EFFECT OF NITRIC-OXIDE AND CYCLOOXYGENASE PRODUCTS ON VASCULAR-RESISTANCE IN DOG AND RAT LUNGS

Pulmonary vascular resistance decreases with increased cardiac output. Because nitric oxide (NO) and prostacyclin are potent vasodilators that are released with increased shear stress, their roles in the control of pulmonary vascular pressure were evaluated using isolated blood-perfused rat and dog lungs. Lungs were perfused with an initial arteriovenous pressure gradient (Ppa - Ppv) of 15 cmH2O; Ppa and Ppv were increased by the same amount, and the flow was measured. In rat lung (n = 6), the NO synthesis inhibitor N(G)-nitro-L-arginine methyl ester (L-NAME) decreased pulmonary blood flow by approximately 50% at the same pressure (P < 0.05), whereas the cyclooxygenase inhibitor indomethacin (n = 6) had no effect. In dog lungs (n = 6), indomethacin decreased pulmonary blood flow by approximately 50% at the same pressure gradient (P < 0.05), whereas L-NAME (n = 6) had no effect. Furthermore, the flow increase that occurs as venous and arterial pressures are elevated together (so that Ppa - Ppv is constant) was inhibited by L-NAME in rat lungs and by indomethacin in dog lungs (P < 0.05 for each). Plasma guanosine 3',5'-cyclic monophosphate (cGMP) rose with increased absolute pressure in rat lung [from 71 +/- 17 to 274 +/- 104 pM (P < 0.05)], and this increase was blocked by L-NAME. Plasma cGMP was unchanged in dog lung, but the ratio of prostacyclin to thromboxane tended to be higher.

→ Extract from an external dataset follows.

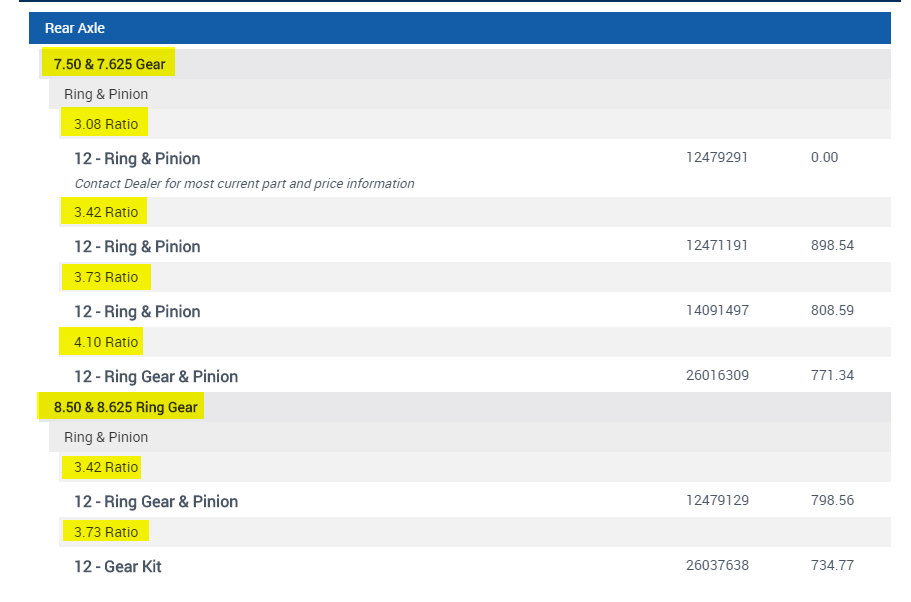Select the 771.34 price value
Viewport: 911px width, 602px height.
pyautogui.click(x=832, y=375)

When the perfusing pressure gradient was increased from 5 to 35 cmH2O, L-NAME in rat lung and indomethacin in dog lung produced an increased resistance (P < 0.05) that was not due to an increased critical closure pressure. We conclude that the maintenance of a low pulmonary vascular resistance is mediated by NO release in rat lungs and a cyclooxygenase product in dog lungs.